[Stored dataset items]

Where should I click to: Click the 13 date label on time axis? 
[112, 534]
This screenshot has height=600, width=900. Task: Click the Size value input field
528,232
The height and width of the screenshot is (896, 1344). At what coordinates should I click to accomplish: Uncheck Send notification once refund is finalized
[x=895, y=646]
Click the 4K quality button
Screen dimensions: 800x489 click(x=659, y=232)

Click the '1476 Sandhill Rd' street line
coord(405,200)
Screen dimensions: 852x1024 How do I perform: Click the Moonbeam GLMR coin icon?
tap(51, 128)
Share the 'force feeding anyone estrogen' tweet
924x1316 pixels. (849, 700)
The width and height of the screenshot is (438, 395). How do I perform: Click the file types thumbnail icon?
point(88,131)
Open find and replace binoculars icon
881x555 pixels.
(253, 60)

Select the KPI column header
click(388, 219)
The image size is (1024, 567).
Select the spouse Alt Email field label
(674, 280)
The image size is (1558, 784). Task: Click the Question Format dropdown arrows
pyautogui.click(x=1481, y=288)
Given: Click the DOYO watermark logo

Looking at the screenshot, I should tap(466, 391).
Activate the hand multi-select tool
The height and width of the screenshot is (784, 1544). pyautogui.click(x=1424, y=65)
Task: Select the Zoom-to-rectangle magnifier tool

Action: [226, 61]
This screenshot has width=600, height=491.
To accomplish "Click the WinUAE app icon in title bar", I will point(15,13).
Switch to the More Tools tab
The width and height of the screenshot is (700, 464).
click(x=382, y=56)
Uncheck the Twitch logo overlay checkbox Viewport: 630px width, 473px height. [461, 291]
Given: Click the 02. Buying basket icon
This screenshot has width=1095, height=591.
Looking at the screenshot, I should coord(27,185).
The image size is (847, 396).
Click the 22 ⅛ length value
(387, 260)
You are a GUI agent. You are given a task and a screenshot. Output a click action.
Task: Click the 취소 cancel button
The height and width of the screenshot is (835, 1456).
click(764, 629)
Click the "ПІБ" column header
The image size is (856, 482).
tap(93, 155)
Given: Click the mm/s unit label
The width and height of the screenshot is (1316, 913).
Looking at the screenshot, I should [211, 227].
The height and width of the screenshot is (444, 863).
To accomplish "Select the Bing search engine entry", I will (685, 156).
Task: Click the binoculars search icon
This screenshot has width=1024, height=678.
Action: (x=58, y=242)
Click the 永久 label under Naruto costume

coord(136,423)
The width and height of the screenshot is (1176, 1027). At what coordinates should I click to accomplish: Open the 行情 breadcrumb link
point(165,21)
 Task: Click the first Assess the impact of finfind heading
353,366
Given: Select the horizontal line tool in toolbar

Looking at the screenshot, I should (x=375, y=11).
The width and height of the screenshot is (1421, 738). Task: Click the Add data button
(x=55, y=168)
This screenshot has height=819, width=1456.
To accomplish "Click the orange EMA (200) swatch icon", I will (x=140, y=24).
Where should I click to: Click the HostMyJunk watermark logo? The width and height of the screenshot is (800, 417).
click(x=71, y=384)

:: What the task requires ::
Reproduce all of the lines above verbatim, with no changes.

:: Exercise result ::
Where should I click to: Click the 13 date label on time axis? 
[112, 534]
This screenshot has height=600, width=900. Task: Click the Size value input field
528,232
The height and width of the screenshot is (896, 1344). At what coordinates should I click to accomplish: Uncheck Send notification once refund is finalized
[x=895, y=646]
Click the 4K quality button
Screen dimensions: 800x489 click(x=659, y=232)

Click the '1476 Sandhill Rd' street line
coord(405,200)
Screen dimensions: 852x1024 How do I perform: Click the Moonbeam GLMR coin icon?
tap(51, 128)
Share the 'force feeding anyone estrogen' tweet
924x1316 pixels. (849, 700)
The width and height of the screenshot is (438, 395). How do I perform: Click the file types thumbnail icon?
point(88,131)
Open find and replace binoculars icon
881x555 pixels.
(253, 60)

Select the KPI column header
click(388, 219)
The image size is (1024, 567).
Select the spouse Alt Email field label
(674, 280)
The image size is (1558, 784). Task: Click the Question Format dropdown arrows
pyautogui.click(x=1481, y=288)
Given: Click the DOYO watermark logo

Looking at the screenshot, I should tap(466, 391).
Activate the hand multi-select tool
The height and width of the screenshot is (784, 1544). pyautogui.click(x=1424, y=65)
Task: Select the Zoom-to-rectangle magnifier tool

Action: [226, 61]
This screenshot has width=600, height=491.
To accomplish "Click the WinUAE app icon in title bar", I will point(15,13).
Switch to the More Tools tab
The width and height of the screenshot is (700, 464).
click(x=382, y=56)
Uncheck the Twitch logo overlay checkbox Viewport: 630px width, 473px height. [461, 291]
Given: Click the 02. Buying basket icon
This screenshot has width=1095, height=591.
Looking at the screenshot, I should coord(27,185).
The image size is (847, 396).
Click the 22 ⅛ length value
(387, 260)
You are a GUI agent. You are given a task and a screenshot. Output a click action.
Task: Click the 취소 cancel button
The height and width of the screenshot is (835, 1456).
click(764, 629)
Click the "ПІБ" column header
The image size is (856, 482).
tap(93, 155)
Given: Click the mm/s unit label
The width and height of the screenshot is (1316, 913).
Looking at the screenshot, I should [211, 227].
The height and width of the screenshot is (444, 863).
To accomplish "Select the Bing search engine entry", I will (685, 156).
Task: Click the binoculars search icon
This screenshot has width=1024, height=678.
Action: (x=58, y=242)
Click the 永久 label under Naruto costume

coord(136,423)
The width and height of the screenshot is (1176, 1027). At what coordinates should I click to accomplish: Open the 行情 breadcrumb link
point(165,21)
 Task: Click the first Assess the impact of finfind heading
353,366
Given: Select the horizontal line tool in toolbar

Looking at the screenshot, I should (x=375, y=11).
The width and height of the screenshot is (1421, 738). Task: Click the Add data button
(x=55, y=168)
This screenshot has height=819, width=1456.
To accomplish "Click the orange EMA (200) swatch icon", I will (x=140, y=24).
Where should I click to: Click the HostMyJunk watermark logo? The width and height of the screenshot is (800, 417).
click(x=71, y=384)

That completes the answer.